まず、調理時にガスを燃焼すると水蒸気が発生します。又、調理中のもの(煮物など)から
も水蒸気は発生します。
さらに調理時の火熱により空気温度も上昇し、水蒸気を多分に含んだ空気になります。
この結果、湿度が高くなり、キッチン周りにはカビの栄養源が多々あるのでカビの発生が
頻発することになります。
■ 浴室、脱衣室
一般的に北側にあり、使用目的からしても大量に水やお湯を使用する場所なので、閉め切っ
た状態で換気を怠り、浴室使用後に十分乾燥させないとカビの発生を容易にします。
又、入浴や洗顔時に生じる垢(体の汚れ)や石けん水がカビの栄養源となり繁殖を促します。

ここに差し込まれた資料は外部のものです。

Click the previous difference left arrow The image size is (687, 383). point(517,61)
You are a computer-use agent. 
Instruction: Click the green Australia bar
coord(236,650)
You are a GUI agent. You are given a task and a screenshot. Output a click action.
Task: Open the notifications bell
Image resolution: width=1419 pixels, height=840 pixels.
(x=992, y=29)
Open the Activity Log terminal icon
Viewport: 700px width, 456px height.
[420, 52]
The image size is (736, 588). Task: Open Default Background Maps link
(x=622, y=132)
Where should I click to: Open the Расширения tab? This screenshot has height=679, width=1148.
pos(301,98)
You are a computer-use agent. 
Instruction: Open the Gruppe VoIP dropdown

タイルの目地にカビがよく生えるのは、入浴の際に生じる垢や石けんが飛び散り付着し、セメ
ントに染み込むからです。
セメントはアルカリ性なので本来はカビがつきにくいのですが、入浴中のお湯がセメントのアル
カリ分を流失し、そこに垢や石けんが付着し、それを栄養にしてカビが生えることになります。
↓ 風呂場のタイル目地
脱衣室は、浴室の湿気が流れ込み住居内の他の場所よりも湿度が高くなりカビが生えやすく
なります。
■ 洗面所
浴室に隣接している場合、浴室から多量の水蒸気が発生するために結露が生じます。
浴室同様に洗顔などで水やお湯を使用する場所なので閉め切った状態で換気を怠り、使用
後に十分乾燥させないとカビの発生を容易にします。
又、洗顔時に生じる垢(体の汚れ)や石けん水がカビの栄養源となり繁殖を促します。
■ 便所
便器には常に水が張られているために、湿度が高くなりやすく、又、温度も居室よりも低くなっ
ているために結露を起こしやすいのでカビが生えやすくなります。
↓ トイレのサッシ
■ 壁面
日の当たりにくい北側の壁にカビは生じやすくなります。
又、壁と壁が合わさる入隅部は平面部より、空気がよどみやすくカビが発生しやすく
なります。
室温は天井面に近いところが高く、室温の低くなる床面に近い部分ほど低くなるので、床面に
近い部分から結露が始まり、徐々に他の部分に広がっていきます。
■ 家具などの裏側
家具の裏側の壁に面した部分は室内の他の部分よりも温度が低くなりやすく、換気もなされ
にくいため結露が生じやすい。
特に北側や東・西側の外壁に面した壁に沿って家具を置くときはその傾向が大きい。
■ 押入
押入は北側や日光の当たりにくい家の中央部に設置されることが多く、温度が低く、通風も
悪いので高湿度になりやすい。
さらに押入の内部では、そこに室内側から入った空気が冷やされたり、押入の中の布団などに
含まれる水分が原因となり結露が生じます。
壁の入隅部と同様、押入下段に初期にカビが発生します。
■ 下駄箱
下駄箱の内部では、そこに室内側から入った空気が冷やされたり、人の足の汗を吸収した
靴などに含まれる水分が原因となり結露が生じやすく、カビが発生します。
■ サッシ
室内側で表面温度が一番低いので結露を起こしやすく、サッシ溜まった埃やチリ、手垢などが
つくことでカビが発生します。
↓ サッシ
・洗濯機
石せんや洗剤を使うとき、水に溶けない残りカスが洗濯機の中に溜まりやすく、カビはこの
カスや汚れを餌にして発生します。
※ 洗濯機の中のカビ、洗濯機の中に溜まる石けんや洗剤のカスについては「洗濯機(仮
称)」の項でもう少し詳しく述べていきます。
・寝具
梅雨など雨が続いた場合、布団を干せない状態が長く続くので空気中の湿気を吸います。
又、睡眠中に自分の汗で湿る場合、逆に自分の体温で布団を乾かすこともあります。そこで
人の汗や汚れ、皮脂などが栄養分となり、カビやダ二の温床になります。
さらに汗の染み込んだ寝具類をそのまま押入れなどにしまうと、カビやダニの原因になり
ます。
・衣類
衣類の素材には、綿や絹などのようにタンパク質を含むものが多くあり、カビの栄養となりえ
ます。
さらに汗や食べこぼしなどの汚れがついている場合、これらもカビの栄養となり、汚れたまま
仕舞い込んでいた衣類にカビが発生します。